Hannah Woolley, The Gentlewomans Companion; or, A Guide to the Female Sex (1673)

Michael Durrant (IES, University of London)

The title page of the 1673 self-help manual, The Gentlewomans Companion; or, A Guide to the Female Sex (ESTC, R204109), discreetly tucks “By Hannah Woolley” at the foot of the text’s long title, sandwiching “Woolley” between two rules and just above the imprint, where we find another female agent being marked out as a key player in this text’s making: “LONDON, Printed by A[nne] Maxwell [fl. 1660-1680] for Dorman Newman at  the Kings-Arms in the Poultry, 1673.”

As Martine van Elk has written elsewhere on this blog, Anne Maxwell’s involvement as the Companion’s printer seems fairly well assured, but Hannah Woolley’s involvement as the Companion’s author is rather less clear cut. For sure, Woolley was a likely candidate to be the author of a text that, to quote from the title page again, purports to contain “Directions of [female] Behaviour, in all Places, | Companies, Relations, and Conditions, from | their Childhood down to Old Age.” She had made a name for herself as an expert writer of recipes and matters to do with household management, and so there’s scope to imagine that Woolley really did branch out to pen the Companion, in which tips on cooking, cleaning, human hygiene and health jostle alongside prescriptions on proper female speech, conversation, gait and posture, and guidelines for the writing of letters. But really The Gentlewomans Companion seems to have been spurious, an attempt by its publisher, Newman, working alongside its printer, Maxwell, to cash in on the Woolley brand

Whilst it has been suggested that the Companion may have been based on an authentic Woolley manuscript,[1] Woolley would publicly disown the text soon after its publication in 1673, complaining in a dedicatory poem that accompanied A Supplement to the Queen-like Closet (1674) that her “Name” had been “much abus’d” by the Companion; Woolley had in fact been “far distant” when the Companion was printed; and since her authorial identity (her “Name”) had been appropriated without her consent, Woolley concludes by asserting “that Book to own I think not fit.”

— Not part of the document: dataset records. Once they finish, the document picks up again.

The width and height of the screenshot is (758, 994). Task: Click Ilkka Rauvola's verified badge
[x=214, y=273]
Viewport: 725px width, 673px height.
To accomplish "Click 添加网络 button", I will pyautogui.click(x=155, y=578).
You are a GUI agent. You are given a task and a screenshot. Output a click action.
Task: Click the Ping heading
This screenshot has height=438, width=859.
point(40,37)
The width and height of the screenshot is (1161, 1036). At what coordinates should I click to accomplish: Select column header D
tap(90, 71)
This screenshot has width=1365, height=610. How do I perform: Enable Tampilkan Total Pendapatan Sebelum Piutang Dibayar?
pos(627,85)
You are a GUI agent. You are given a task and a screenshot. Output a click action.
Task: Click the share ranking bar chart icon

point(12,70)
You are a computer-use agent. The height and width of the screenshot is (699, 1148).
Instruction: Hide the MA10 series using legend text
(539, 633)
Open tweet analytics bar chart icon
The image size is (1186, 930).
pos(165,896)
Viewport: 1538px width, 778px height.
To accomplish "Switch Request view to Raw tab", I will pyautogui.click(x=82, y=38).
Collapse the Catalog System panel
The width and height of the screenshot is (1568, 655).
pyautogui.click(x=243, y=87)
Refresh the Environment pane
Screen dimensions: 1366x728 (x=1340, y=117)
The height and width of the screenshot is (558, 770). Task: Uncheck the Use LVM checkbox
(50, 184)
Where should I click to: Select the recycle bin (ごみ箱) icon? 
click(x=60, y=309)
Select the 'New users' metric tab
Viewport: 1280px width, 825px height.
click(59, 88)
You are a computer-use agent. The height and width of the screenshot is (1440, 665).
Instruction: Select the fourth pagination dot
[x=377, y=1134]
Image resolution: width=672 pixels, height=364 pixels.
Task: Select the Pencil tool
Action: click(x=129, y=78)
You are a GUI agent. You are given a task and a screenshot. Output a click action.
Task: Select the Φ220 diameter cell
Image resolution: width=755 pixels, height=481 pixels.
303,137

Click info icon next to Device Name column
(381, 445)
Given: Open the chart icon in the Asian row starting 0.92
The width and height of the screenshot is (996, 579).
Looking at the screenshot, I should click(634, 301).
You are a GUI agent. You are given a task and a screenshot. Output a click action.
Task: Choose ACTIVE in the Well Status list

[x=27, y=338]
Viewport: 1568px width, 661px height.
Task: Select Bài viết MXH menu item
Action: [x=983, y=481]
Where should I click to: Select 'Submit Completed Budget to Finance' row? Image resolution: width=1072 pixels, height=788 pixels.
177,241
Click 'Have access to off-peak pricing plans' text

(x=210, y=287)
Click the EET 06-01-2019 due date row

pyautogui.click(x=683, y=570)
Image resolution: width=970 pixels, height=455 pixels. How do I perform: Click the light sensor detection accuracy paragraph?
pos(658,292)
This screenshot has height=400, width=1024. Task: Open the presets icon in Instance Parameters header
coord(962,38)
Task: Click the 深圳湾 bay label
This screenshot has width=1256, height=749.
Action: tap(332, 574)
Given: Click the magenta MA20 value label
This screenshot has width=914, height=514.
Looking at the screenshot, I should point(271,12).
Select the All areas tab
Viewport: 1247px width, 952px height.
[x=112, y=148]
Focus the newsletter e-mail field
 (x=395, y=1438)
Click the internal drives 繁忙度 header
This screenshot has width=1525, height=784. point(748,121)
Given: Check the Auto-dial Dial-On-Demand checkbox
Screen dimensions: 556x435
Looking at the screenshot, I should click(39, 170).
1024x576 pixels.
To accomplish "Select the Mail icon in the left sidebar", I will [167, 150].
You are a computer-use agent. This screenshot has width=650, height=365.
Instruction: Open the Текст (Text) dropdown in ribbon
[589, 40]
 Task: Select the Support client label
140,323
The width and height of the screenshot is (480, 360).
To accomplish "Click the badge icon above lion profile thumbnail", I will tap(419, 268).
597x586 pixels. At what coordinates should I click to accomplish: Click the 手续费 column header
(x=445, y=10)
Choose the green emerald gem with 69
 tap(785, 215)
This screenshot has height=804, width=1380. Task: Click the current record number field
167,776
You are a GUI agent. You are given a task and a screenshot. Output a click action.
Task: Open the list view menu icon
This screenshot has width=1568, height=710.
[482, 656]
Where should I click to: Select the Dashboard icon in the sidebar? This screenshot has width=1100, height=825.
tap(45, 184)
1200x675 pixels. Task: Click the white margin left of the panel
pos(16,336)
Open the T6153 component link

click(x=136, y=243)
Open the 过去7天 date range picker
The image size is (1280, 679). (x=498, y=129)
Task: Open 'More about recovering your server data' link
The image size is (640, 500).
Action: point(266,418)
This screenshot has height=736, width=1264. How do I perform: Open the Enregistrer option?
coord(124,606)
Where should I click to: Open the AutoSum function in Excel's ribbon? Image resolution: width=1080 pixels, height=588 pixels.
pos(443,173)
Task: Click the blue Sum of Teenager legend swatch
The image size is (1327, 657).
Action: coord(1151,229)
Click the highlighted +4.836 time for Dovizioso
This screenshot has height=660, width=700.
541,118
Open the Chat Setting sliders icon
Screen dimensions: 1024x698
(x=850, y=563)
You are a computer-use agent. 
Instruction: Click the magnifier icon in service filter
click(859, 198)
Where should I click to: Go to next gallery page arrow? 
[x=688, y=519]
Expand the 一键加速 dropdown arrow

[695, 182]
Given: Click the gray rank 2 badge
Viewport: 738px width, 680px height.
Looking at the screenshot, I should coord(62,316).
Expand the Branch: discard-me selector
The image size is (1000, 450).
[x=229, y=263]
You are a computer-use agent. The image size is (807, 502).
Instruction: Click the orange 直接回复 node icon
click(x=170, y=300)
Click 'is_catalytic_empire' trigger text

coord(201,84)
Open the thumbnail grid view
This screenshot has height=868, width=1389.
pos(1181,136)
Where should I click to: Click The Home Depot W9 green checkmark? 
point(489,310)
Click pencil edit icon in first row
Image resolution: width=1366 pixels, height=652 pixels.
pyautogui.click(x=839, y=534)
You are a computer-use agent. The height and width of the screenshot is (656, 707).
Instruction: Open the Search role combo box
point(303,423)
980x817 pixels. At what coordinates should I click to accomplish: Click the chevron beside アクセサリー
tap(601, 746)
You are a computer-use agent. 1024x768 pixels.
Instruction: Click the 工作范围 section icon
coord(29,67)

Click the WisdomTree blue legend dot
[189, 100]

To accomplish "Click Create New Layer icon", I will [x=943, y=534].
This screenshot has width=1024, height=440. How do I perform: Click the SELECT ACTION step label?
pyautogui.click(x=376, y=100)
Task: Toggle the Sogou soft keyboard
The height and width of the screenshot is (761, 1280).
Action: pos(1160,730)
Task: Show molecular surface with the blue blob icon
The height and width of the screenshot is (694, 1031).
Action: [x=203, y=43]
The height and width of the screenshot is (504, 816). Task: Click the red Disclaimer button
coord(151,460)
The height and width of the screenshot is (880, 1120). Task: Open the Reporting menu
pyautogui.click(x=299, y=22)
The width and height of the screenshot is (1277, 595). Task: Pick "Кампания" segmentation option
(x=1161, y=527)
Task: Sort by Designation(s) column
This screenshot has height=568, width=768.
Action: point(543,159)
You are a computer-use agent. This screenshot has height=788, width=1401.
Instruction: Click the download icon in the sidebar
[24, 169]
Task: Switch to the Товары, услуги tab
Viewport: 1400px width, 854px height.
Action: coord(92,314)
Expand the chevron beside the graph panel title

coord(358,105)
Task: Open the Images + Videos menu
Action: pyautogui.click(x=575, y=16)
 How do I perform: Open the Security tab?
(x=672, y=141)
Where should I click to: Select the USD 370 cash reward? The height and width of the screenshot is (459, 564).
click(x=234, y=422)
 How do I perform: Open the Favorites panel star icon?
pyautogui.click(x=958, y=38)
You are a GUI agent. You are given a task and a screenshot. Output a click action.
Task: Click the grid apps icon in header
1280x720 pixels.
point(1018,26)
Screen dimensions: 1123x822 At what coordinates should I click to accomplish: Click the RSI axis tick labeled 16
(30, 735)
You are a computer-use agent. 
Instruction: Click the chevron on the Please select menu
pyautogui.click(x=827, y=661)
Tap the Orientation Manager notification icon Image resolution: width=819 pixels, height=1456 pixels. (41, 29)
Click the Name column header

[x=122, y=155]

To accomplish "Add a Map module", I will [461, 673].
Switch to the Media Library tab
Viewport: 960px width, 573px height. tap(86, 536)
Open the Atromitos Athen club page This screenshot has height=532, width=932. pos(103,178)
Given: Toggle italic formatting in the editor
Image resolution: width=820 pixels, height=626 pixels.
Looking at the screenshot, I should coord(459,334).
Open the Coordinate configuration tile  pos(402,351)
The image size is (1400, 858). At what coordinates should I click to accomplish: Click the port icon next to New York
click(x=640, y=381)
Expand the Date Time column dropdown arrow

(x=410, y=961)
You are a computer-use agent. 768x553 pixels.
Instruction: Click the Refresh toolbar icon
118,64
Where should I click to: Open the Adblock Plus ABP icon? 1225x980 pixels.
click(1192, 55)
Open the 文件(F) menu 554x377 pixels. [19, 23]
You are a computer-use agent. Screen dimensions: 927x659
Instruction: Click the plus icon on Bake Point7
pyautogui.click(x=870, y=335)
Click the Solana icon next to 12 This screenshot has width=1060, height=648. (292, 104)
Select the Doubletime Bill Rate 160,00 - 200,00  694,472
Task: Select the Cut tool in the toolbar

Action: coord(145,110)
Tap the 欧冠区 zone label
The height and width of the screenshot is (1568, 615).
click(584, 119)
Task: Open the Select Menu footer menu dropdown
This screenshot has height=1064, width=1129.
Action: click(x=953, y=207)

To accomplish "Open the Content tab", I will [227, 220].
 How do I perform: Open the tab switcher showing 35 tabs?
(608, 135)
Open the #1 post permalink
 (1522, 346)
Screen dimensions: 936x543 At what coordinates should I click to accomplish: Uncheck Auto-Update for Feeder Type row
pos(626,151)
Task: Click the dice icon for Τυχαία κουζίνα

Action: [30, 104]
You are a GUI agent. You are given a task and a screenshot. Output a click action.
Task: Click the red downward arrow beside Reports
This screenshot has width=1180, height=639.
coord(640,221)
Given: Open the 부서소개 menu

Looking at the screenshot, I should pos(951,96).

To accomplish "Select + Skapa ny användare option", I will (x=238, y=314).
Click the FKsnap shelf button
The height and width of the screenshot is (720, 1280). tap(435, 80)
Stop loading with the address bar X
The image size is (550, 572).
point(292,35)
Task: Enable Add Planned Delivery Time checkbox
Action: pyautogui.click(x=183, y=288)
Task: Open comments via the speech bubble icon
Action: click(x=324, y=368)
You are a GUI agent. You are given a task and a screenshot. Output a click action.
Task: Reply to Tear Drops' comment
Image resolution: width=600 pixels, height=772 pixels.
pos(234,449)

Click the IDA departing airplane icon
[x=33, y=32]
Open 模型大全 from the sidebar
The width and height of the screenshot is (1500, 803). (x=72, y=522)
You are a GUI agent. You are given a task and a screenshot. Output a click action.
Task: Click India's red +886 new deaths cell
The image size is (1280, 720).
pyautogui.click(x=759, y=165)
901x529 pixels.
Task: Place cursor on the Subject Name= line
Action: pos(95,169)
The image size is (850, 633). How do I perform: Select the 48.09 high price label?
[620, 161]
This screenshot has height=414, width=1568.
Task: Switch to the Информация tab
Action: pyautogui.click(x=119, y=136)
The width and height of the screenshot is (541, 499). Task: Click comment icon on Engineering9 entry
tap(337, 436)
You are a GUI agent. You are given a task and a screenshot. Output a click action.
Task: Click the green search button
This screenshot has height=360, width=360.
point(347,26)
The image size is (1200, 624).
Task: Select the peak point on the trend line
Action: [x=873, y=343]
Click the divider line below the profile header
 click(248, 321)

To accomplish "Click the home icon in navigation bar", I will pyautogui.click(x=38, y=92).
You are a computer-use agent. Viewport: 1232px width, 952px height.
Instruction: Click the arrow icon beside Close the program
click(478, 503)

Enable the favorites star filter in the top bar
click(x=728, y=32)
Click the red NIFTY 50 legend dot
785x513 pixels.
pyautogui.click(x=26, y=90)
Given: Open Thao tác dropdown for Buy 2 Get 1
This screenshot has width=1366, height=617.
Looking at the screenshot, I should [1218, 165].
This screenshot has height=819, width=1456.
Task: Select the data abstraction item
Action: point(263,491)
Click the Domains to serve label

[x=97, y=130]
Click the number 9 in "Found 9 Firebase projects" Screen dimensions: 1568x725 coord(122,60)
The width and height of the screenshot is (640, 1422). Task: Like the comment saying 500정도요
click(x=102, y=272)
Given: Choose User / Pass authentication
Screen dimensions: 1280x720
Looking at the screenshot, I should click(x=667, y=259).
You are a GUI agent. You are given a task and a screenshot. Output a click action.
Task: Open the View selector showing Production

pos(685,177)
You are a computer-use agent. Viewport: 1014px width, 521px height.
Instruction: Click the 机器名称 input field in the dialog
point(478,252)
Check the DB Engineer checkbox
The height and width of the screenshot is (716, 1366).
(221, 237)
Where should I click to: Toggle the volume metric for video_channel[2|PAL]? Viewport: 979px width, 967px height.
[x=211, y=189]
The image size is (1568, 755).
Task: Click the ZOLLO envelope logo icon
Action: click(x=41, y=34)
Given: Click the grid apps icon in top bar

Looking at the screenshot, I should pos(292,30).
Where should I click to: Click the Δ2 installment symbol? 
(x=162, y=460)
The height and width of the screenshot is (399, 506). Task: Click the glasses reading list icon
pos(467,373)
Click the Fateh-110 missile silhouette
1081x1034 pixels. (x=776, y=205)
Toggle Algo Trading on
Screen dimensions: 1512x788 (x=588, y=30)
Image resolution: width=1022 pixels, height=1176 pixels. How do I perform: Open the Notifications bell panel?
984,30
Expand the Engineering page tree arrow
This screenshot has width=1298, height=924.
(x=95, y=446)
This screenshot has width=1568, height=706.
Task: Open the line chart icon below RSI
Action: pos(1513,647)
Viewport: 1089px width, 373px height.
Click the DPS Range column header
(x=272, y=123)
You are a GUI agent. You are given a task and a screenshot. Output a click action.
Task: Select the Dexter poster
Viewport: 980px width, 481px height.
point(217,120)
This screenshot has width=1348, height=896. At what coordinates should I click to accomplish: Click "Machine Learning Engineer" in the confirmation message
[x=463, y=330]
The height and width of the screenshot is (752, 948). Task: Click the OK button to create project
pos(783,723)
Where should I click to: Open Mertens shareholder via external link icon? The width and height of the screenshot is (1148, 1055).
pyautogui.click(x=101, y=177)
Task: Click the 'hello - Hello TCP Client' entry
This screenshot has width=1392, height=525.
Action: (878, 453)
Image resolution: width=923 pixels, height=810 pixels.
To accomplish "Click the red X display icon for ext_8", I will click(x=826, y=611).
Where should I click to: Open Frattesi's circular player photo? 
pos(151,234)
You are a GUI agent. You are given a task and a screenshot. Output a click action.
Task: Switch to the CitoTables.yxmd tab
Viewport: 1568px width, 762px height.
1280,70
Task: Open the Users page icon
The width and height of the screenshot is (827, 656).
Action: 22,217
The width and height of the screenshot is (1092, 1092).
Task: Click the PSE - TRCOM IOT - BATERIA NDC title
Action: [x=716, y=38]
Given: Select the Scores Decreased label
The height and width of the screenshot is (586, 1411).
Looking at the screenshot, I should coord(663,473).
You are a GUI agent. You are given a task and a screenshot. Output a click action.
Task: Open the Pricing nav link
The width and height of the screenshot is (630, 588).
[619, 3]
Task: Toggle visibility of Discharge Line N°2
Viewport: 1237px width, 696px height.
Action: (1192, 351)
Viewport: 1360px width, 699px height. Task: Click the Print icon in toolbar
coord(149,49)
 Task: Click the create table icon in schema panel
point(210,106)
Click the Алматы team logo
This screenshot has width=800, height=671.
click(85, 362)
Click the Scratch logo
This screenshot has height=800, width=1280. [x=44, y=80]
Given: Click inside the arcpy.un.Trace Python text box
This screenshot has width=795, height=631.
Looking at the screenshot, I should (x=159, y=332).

The whole issue of appropriation—and with this, the idea of where early modern books come from—is addressed in the Companion’s epistle, “To all Young Ladies, Gentlewomen, and all Maidens whatever,” which is allegedly Woolley-authored. There, “Woolley” tells us that, given the commercial success of her other print products (“the first called, The Ladies Directory; the other, The Cooks Guide”), she had been encouraged by both her “Book-seller” and her “worthy Friends” (sig. A3r) to write a more fulsome “Companion and Guide to the Female Sex” (sig. A3v). Over the course of seven years, “Woolley” read and researched her way through several contemporary manuals on female instruction, including “that Excellent Book, The Queens Closet; May’s Cookery; The Ladies Companion,” her own “Directory and Guide,” as well as fashionable books “lately writ in the French and Italian Languages” (sig. A4r-v). “Woolley” then settles on imagery associated with the painting of portraits to account for the way in which she actively folded words and ideas from these books into her own writing:

I hope the Reader will not think it much, that as the famous Lymner when he drew the Picture of an exact Beauty, made use of an Eye from one, of a Mouth from another, and so cull’d what was rare in all others, that he might present them all in one entire piece of Workmanship and Frame: So I, when I was to write of Physick and Chyrurgery, have consulted all Books I could meet with in that kind, to compleat my own Experiences (sig. A4v–A5r).  

Quoting the same passage, Leah Orr suggests that “[s]uch “culling” is very generally practiced [in the period] but rarely stated so forthrightly.”[2] Given Woolley’s own complaint that the Companion had actually “abus’d” (or we might say “cull’d) her “Name” and therefore her brand identity, there appears to be something cheekily self-referential at work here. Indeed, the “Lymner” imagery—and with this, the idea of an individual’s portrait being made of bits and pieces drawn from the bodies of other subjects—seems particularly pointed given the fact that the Companion was published alongside a paratextual portrait, which was supposed to be in the likeness of Woolley herself, but that was really a retouched image of someone else.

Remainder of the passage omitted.